Berlin, May 9 (DPA) In the last days of April 1945, Vladimir Zhilkin was a young officer fighting his way through the terrified suburbs of Berlin, as the Soviet military juggernaut closed in on Adolf Hitler.

“We came through Karlshorst, and got to the power station at Rummelsberg,” he says, clear-eyed and decked out in medals and uniform at a ceremony in Berlin to mark the 65th anniversary of the end of World War II.

“There were retreating German soldiers preparing to dynamite the power station, but we stopped them at the last minute. The people there had asked us to leave the station intact because they needed the electricity. So we did,” he says.

As Chancellor Angela Merkel flies to Moscow to take part in a similar ceremony Sunday, at the invitation of Russian President Dmitry Medvedev, tales of the good deeds of Russian soldiers during the Battle of Berlin have been a fairly rare event in German popular culture.

The bestselling autobiography of a Berlin woman, Marta Hillers, which tells of her multiple rape at the hands of Soviet soldiers was made into a successful feature film in 2008, raising painful questions of the legacy of the war victors.

And whereas Germany was bound tightly into the western European system following the war and brought close to its former British, French and American enemies through the European Union and NATO, for many Russia has long been alien, a source of anxiety.

Historians and diplomats from both countries are seeking to break down the long-standing barriers of distrust.

“It’s a question of perspective,” says Joerg Morre, director of the German-Russian Museum at Karlshorst where the Nazi surrender to the Allies was signed May 8, 1945.

“I’m a West German, and there was never very much connection to Russia.

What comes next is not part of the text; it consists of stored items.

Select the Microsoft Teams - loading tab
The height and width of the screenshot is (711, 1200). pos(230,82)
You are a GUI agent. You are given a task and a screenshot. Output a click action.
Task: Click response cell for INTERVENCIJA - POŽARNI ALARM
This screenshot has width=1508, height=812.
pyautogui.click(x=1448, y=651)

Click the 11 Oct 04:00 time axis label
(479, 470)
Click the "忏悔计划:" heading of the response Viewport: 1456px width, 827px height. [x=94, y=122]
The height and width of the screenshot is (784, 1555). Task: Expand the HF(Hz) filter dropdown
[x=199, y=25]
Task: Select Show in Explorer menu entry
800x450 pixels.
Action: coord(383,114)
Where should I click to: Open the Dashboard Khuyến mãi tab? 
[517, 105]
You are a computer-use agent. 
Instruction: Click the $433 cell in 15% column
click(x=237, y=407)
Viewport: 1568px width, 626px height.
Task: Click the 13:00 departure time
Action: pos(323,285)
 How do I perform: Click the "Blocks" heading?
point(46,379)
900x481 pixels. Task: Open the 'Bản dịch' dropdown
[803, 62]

There is still distance. But from the East German point of view, it is exactly the other way around,” he told DPA.

“There are many simplifications here. In Russia, there is a tendency towards nostalgia for the good old Soviet times, which sees the reputation of the Red Army without any kind of stain. In Germany, it is the opposite – only the murdering, raping soldiers,” he says.

Time, however, is evidently bringing nuance to the popular perception of these two pivots of European culture.

A new television series, “In the Face of Crime”, which details the exploits of a class of Russian and German criminal gangs, sends the message of how intertwined the two cultures are. The show is riding high in the ratings.

“In the Cold War, it was simple. When one watched a James Bond film, the Russians were the bogeymen, the bad guys. But this clear picture doesn’t exist any more,” says Morre.

At the level of geopolitics, Germany has become perhaps the most pro-Russian power in the European Union, something that is well appreciated in Moscow, particularly given the rift caused between the EU and Russia over the 2008 Georgia war.

Sergei Mironov, the speaker of the Russian Federation Council – the upper house of the Russian parliament – told an audience at the Friedrich Ebert Foundation in Berlin this week that it was time Europe took the Russian point of view more seriously.

“It is regrettable that Russia is still envisaged as a potential enemy in Europe. We need a fundamental change in the mentality which came about during the Cold War,” he said.

Former German chancellor Gerhard Schroeder has taken something of the role of Russian ambassador, not least because of his involvement with Gazprom, the Moscow based gas giant.

Germany receives much of its energy needs from Gazprom’s pipelines.

“It is time to bind Russia even tighter into the European structure,” he told the Ebert foundation.

“Peace and stability on the whole of our continent can only be permanently secured in the framework of friendly relations with Russia,” he said.

Schroeder comes close to President Medvedev’s suggestion of a “new security architecture” that transcends NATO and includes Russia, or what Mironov named as “a united, undivided security space”.

After 65 years since the war, the relationship between Germany and Russia is still far more ambivalent, complex, than between Germany and the West – but there is a deep respect.

“Stalin said that Hitlers may come and go,” says Vladimir Zhilkin, “but the German people remain”.